Biological effects of PPARs. CB: cannabinoid receptor; 2-AG: 2-arachindonoylglycerol; AEA: anandamide; FAAH: fatty acid amide hydrolase; OEA: oleoylethanolamide; PEA: palmitoylethanolamide; PPAR: peroxisome proliferator activated receptor

Figure 2

Clofibrate prevented the acquisition of nicotine self-administration in nicotine-naïve rats. Left panel: Vehicle-treated control rats acquired nicotine self-administration and responses in the active nose-poke hole were greater than in the inactive nose-poke hole that had no consequences. Right panel: Clofibrate pre-treatment decreased the acquisition of nicotine self-administration; responses in the inactive and active nose-poke holes were the same.
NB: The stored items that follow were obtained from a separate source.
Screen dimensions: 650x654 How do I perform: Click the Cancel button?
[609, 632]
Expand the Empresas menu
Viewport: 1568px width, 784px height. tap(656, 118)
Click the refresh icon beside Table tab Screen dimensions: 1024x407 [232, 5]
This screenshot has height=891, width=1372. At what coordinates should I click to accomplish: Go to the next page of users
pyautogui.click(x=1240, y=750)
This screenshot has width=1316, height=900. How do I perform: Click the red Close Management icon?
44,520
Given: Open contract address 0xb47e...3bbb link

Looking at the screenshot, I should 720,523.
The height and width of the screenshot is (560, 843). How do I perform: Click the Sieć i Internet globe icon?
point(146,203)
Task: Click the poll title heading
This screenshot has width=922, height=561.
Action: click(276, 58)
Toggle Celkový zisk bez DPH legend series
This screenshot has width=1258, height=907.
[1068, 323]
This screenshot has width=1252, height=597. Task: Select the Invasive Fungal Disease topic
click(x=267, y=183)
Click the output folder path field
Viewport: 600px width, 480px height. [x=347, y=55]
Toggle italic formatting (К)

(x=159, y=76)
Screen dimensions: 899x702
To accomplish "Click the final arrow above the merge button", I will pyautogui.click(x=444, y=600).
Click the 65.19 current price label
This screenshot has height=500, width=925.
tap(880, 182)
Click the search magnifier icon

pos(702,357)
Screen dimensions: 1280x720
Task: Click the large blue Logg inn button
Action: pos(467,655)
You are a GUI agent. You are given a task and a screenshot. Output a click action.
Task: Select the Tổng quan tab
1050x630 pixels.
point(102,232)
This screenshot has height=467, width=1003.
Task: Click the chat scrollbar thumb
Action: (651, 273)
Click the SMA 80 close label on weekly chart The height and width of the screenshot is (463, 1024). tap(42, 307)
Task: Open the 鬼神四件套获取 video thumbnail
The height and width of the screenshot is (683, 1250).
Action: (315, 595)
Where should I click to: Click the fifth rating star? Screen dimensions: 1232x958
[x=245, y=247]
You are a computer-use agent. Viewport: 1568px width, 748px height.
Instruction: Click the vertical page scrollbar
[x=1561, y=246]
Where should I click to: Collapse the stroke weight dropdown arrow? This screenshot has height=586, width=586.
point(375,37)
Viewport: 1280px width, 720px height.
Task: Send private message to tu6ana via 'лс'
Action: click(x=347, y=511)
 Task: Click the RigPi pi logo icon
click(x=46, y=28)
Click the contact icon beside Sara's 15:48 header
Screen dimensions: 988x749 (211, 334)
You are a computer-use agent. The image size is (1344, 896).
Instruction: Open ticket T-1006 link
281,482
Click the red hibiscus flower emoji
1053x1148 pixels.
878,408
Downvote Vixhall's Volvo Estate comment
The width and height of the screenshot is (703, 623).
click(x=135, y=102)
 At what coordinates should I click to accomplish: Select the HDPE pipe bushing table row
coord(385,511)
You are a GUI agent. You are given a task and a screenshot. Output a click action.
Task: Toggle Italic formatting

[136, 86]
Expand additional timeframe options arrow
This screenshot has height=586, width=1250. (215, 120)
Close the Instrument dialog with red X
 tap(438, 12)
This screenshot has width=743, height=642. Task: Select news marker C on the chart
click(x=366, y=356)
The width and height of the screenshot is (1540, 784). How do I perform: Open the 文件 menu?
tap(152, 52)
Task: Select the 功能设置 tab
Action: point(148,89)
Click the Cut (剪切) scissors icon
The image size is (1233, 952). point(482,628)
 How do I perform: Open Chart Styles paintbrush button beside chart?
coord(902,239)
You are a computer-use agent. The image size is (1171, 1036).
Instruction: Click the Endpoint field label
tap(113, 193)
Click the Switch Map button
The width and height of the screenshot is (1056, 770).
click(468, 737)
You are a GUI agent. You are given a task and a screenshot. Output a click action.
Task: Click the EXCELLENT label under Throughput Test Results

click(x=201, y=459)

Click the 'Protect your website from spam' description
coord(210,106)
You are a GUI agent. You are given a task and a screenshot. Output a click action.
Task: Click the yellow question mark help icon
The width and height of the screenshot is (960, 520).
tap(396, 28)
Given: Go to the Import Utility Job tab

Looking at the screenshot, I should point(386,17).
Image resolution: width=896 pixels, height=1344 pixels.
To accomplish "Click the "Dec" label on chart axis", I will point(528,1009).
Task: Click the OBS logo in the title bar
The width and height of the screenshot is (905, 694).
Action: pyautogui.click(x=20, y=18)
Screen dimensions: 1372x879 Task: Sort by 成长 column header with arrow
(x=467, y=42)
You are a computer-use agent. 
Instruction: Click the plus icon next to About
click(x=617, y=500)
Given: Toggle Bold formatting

Taken from Panlilio et al. (2012).

Figure 3

Reinstatement of nicotine-seeking by a priming injection of nicotine after extinction in monkeys. The PPAR-α agonist WY14643 (20 or 40 mg/kg i.p.) dose-dependently reduced the reinstatement of extinguished nicotine-seeking responses. This effect of WY14643 was prevented by pretreatment with the PPAR-α antagonist MK886 (1 mg/kg i.m.). Data are presented as mean ± SEM. *Significant difference from vehicle pretreatment during a saline prime session. #Significant difference from vehicle pretreatment during a nicotine prime session. Taken from Masica et al. (2011).

Figure 4

The effect of pioglitazone on yohimbine-induced reinstatement (left panel) and cue-induced reinstatement (right panel). During training, rats consumed alcohol prior to extinction (Ext) of this response. Compared with extinction, both yohimbine (left panel) and cues predictive of alcohol (S+; right panel) induced reinstatement of alcohol-seeking. Responding for the alcohol-predictive cues (S+) was also higher than responding for a stimulus predictive of water availability (S−). Yohimbine-induced reinstatement was reduced following treatment with pioglitazone (Pio), while cue-induced reinstatement was not affected. *Significant difference from vehicle (p<0.05 for yohimbine-induced reinstatement and p<0.01 for the cue-induced reinstatement data). Data are presented as mean ± S.E.M. Taken from Stopponi et al. (2011).